*** The data ***

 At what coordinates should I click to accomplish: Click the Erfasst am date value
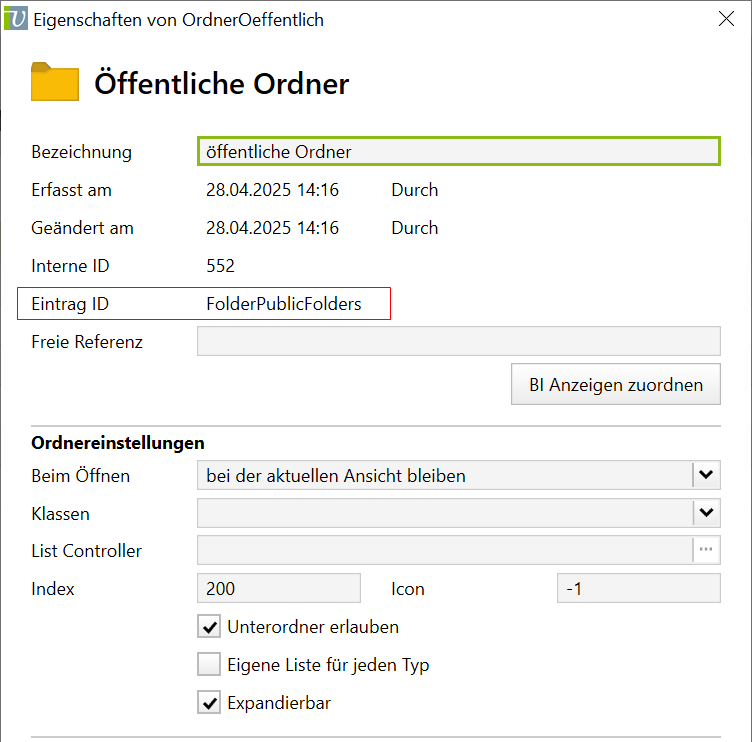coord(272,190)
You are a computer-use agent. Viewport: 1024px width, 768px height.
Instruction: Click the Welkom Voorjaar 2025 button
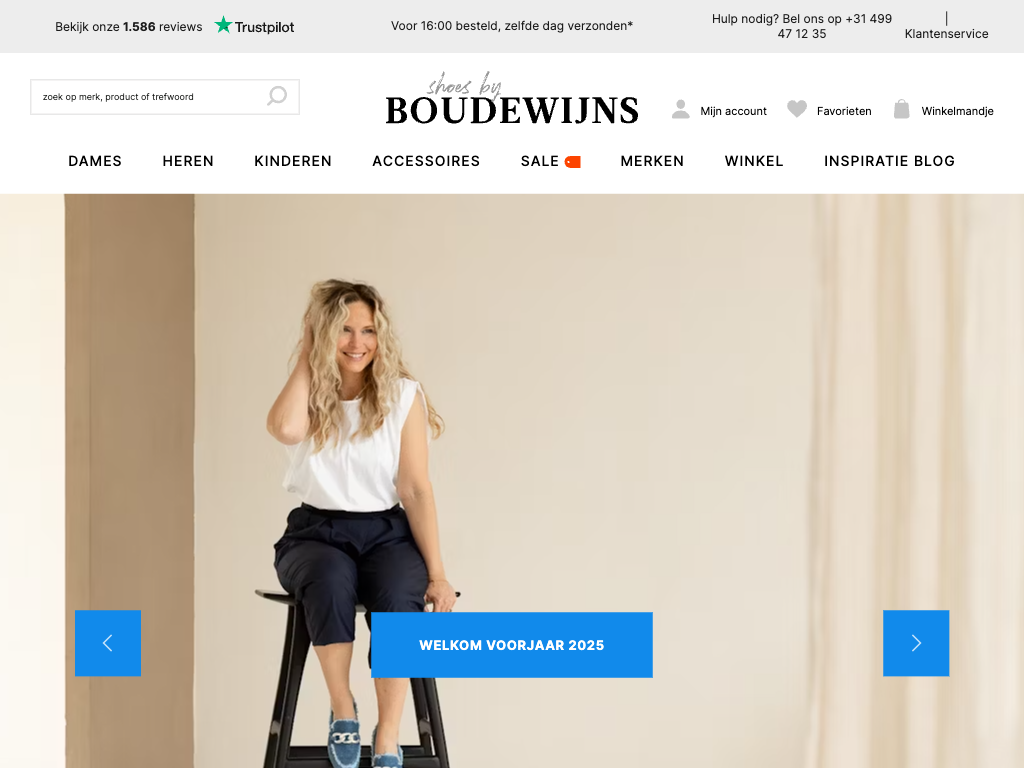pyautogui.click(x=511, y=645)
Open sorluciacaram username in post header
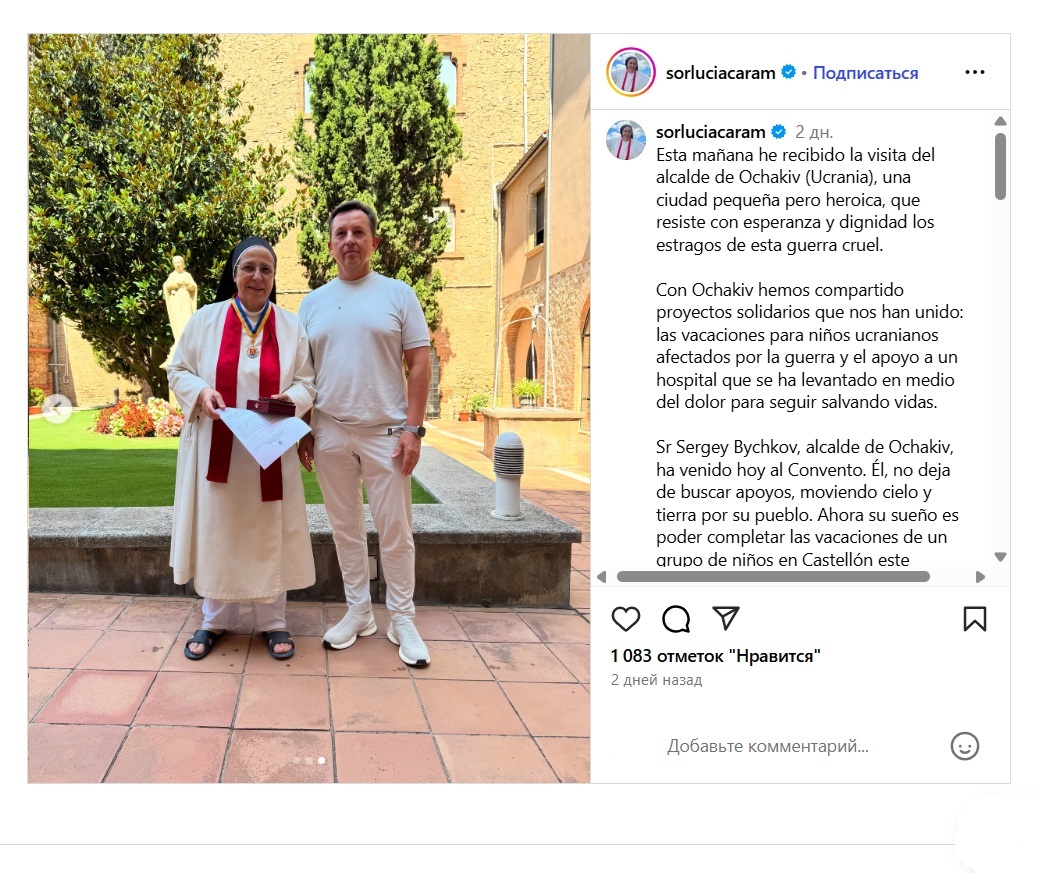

***

> _About this task_
Can you retype every record above exactly, leaving out the pictures?

> _Output for this task_
 At what coordinates should I click to accomplish: Click the Erfasst am date value
coord(272,190)
You are a computer-use agent. Viewport: 1024px width, 768px height.
Instruction: Click the Welkom Voorjaar 2025 button
pyautogui.click(x=511, y=645)
Open sorluciacaram username in post header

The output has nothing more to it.